Armrests serve a singular purpose within an ergonomic seating arrangement: to support the weight of the user’s upper extremities. This support is intended to reduce the static muscular load on the shoulders and neck, which can become fatigued when forced to hold the arms suspended for long periods. Proper adjustment of these supports is a fundamental part of maintaining a healthy seated posture. When set correctly, armrests allow the shoulder muscles to relax completely, contributing to overall physical comfort throughout the workday. They are a passive tool designed to complement an already good sitting posture, not correct a poor one.
Defining the Ideal Ergonomic Armrest Height
The primary goal of setting the armrest height is to align the body in a neutral, relaxed position that minimizes muscular effort. This position is achieved when the upper arms hang naturally alongside the torso, and the shoulders remain completely down and relaxed, avoiding any upward shrugging or downward slumping motion. The correct height will position the elbow at approximately a 90- to 100-degree angle when the hand is resting near the keyboard. This slight opening of the elbow joint past a right angle promotes a more relaxed posture for the forearm muscles.
The armrest should be adjusted so its pad is just high enough to lightly touch the underside of the elbow and forearm when the shoulder is relaxed. This means the armrest is not pushing the shoulder upward, nor is the arm dangling unsupported. For those working at a desk, the armrest surface should ideally align with or be slightly below the height of the desk surface. This alignment ensures a seamless transition from the chair support to the work surface, helping to keep the wrists straight and parallel to the floor during tasks like typing.
Practical Steps for Setting Armrest Height
Before adjusting the armrests, the user must first establish the correct height of the seat itself, with feet flat on the floor or a footrest and the thighs parallel to the ground. Once seated correctly, the user should sit up straight against the backrest with their shoulders completely relaxed and their upper arms hanging naturally. The next step involves bending the elbow to a 90-degree angle, making sure the forearm is parallel to the ground.
The optimal armrest height is measured from the compressed seat pan to the bottom of the elbow in this 90-degree position. The armrest pad should be raised or lowered until it meets the forearm or elbow at this height, ensuring the shoulder does not elevate. A useful check is to have the armrests just high enough to support the weight of the arms without causing any noticeable lift in the shoulder girdle. If the armrest is adjusted too high, it will force the user’s shoulders to shrug up toward their ears.

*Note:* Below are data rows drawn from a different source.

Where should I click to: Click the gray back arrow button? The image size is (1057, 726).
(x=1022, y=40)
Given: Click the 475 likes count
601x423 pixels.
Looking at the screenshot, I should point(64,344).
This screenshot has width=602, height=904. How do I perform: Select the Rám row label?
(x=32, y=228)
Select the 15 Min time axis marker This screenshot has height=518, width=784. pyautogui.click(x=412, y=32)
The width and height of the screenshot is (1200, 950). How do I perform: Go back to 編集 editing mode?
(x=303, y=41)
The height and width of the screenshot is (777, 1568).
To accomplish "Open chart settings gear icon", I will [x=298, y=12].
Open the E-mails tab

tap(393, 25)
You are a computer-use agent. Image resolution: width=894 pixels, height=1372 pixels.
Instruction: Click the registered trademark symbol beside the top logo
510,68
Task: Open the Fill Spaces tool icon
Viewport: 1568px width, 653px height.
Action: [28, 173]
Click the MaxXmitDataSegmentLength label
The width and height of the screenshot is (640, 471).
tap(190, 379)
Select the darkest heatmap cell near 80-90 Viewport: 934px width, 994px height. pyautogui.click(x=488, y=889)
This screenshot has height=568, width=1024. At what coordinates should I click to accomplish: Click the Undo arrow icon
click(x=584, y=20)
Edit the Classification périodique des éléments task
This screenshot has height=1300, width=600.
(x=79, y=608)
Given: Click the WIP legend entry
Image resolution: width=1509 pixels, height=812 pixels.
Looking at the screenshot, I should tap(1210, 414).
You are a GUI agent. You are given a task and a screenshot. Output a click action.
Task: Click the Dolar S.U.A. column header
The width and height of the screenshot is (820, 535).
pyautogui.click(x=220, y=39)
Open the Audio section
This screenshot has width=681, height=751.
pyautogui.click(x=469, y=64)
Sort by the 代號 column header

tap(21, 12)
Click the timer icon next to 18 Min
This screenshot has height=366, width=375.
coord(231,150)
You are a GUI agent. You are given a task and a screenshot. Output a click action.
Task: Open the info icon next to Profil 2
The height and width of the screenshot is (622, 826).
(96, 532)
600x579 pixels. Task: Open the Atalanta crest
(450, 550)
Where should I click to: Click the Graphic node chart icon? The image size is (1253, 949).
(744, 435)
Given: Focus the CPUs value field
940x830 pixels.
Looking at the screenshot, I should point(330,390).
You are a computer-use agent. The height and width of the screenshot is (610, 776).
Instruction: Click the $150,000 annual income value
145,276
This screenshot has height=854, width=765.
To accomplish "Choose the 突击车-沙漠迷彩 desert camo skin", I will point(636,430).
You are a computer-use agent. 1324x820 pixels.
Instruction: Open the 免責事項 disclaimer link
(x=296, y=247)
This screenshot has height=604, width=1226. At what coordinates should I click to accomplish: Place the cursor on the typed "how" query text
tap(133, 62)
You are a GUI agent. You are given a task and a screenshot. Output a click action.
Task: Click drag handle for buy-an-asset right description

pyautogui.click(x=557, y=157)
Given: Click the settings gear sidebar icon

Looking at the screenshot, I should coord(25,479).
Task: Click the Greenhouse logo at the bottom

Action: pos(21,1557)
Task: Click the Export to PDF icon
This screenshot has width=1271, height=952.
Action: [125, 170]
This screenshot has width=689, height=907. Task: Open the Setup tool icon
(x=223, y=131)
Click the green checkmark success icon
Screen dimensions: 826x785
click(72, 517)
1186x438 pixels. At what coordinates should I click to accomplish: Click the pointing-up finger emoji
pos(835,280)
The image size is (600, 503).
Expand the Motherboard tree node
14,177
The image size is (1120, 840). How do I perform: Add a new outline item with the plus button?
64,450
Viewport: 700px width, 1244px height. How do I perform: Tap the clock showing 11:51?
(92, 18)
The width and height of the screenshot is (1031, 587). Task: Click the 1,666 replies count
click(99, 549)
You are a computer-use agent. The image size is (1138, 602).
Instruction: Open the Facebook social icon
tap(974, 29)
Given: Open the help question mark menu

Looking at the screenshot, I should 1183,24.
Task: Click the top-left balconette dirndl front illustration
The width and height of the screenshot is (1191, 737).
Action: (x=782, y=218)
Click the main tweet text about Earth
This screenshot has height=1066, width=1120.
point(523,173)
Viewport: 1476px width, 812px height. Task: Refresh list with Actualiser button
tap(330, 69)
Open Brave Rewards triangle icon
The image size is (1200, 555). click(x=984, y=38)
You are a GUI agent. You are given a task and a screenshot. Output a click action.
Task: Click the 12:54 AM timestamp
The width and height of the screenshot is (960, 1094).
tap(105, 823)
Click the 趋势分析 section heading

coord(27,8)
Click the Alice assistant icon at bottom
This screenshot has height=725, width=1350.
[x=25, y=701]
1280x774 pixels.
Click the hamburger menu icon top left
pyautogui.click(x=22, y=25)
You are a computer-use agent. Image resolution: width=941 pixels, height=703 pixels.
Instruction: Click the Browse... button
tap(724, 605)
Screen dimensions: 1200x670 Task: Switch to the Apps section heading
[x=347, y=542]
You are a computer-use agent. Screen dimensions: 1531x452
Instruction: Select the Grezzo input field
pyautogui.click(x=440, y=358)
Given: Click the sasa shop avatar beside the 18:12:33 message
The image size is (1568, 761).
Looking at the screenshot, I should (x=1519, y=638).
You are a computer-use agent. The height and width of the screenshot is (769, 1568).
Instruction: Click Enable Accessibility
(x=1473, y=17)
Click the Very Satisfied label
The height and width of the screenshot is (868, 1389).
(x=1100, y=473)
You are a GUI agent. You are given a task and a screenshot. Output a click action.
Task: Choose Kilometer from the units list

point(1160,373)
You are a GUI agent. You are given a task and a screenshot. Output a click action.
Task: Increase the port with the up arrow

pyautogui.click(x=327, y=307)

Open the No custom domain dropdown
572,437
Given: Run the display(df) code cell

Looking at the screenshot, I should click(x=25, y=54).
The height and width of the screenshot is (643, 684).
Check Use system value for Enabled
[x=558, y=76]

A separate consideration involves the relationship between the armrests and the desk. The user must be able to push the chair close enough to the desk so that the keyboard and mouse are easily reachable without leaning forward. If the armrests are too high and collide with the underside of the desk, they must be lowered to allow the chair to slide in. For tasks like typing, some users may find it preferable to lower the armrests slightly below desk height, using the armrests only for resting during breaks.
Health Consequences of Incorrect Armrest Use
Positioning armrests incorrectly can introduce forces that counteract the benefits of an otherwise ergonomic setup, leading to specific musculoskeletal issues. When armrests are set too high, the user is forced to elevate or shrug their shoulders subconsciously to maintain contact. This sustained elevation causes static muscle contraction in the upper trapezius and levator scapulae muscles, leading to chronic tension in the neck and upper back. Over time, this constant strain can manifest as stiffness, headaches, and localized pain in the shoulder and neck region.
Conversely, armrests positioned too low offer inadequate support, leaving the arms to hang unsupported. This lack of support forces the muscles of the shoulder and upper back to work continuously to stabilize the weight of the arms. The resulting fatigue and strain can contribute to shoulder discomfort and an increased risk of disorders like tendinitis. Furthermore, if the arms are unsupported, the user may lean or rest their forearms or wrists directly on the hard edge of the desk, which can compress nerves and soft tissues. This pressure on the underside of the wrist or forearm can increase the risk of developing wrist strain or conditions like carpal tunnel syndrome.